(Data records)
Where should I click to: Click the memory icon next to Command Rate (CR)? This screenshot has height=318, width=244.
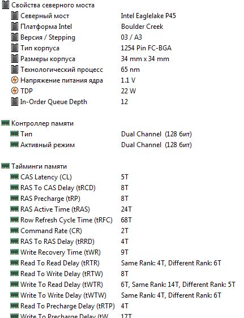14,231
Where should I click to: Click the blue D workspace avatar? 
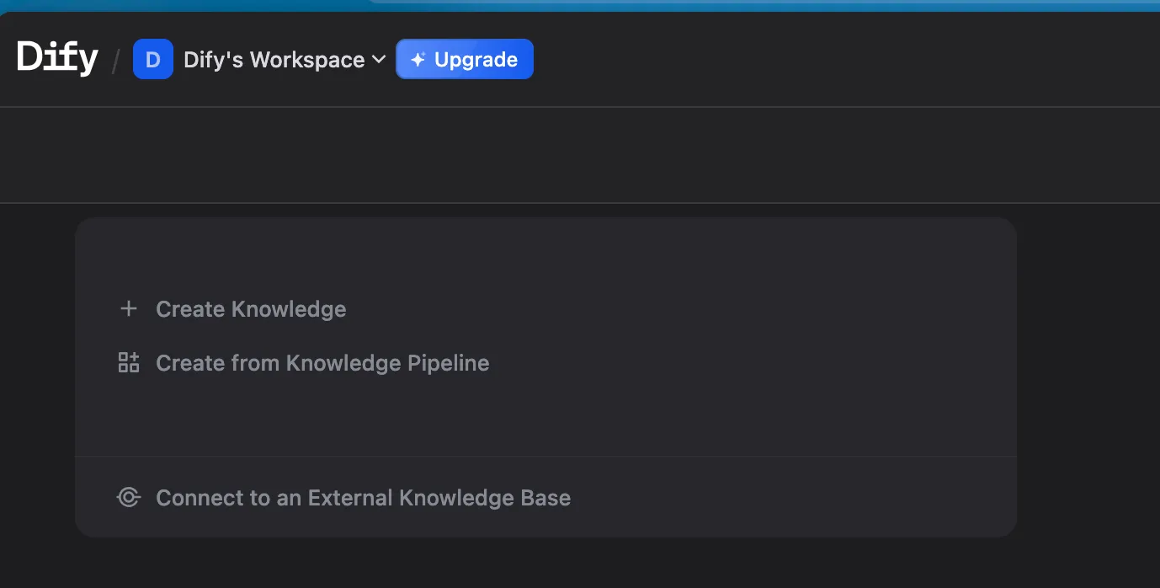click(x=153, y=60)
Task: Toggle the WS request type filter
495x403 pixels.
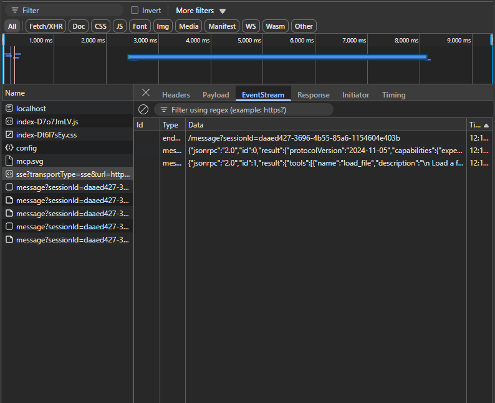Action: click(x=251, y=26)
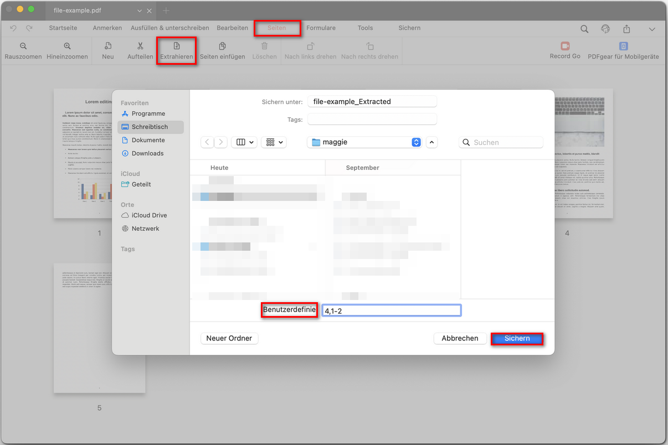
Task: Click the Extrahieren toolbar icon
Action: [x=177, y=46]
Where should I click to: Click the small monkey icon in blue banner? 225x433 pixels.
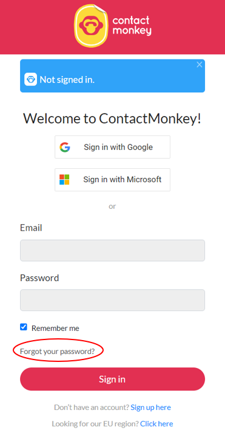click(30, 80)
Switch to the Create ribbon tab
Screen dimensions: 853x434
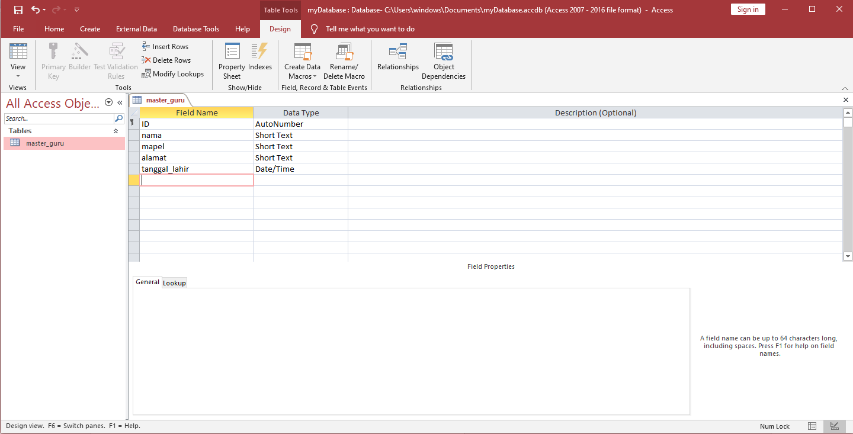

Task to complete →
Rewrite every line of the data, swapping "pixels" for "px" and changing nothing else. Omit the pictures from your answer.

Full solution →
Where should I click to: Click the memory icon next to Command Rate (CR)? This screenshot has height=318, width=244.
14,231
Where should I click to: Click the blue D workspace avatar? 
click(x=153, y=60)
Task: Toggle the WS request type filter
495x403 px.
Action: click(x=251, y=26)
Task: Click the Extrahieren toolbar icon
Action: [x=177, y=46]
Where should I click to: Click the small monkey icon in blue banner? 225x433 px.
click(30, 80)
Switch to the Create ribbon tab
Screen dimensions: 853x434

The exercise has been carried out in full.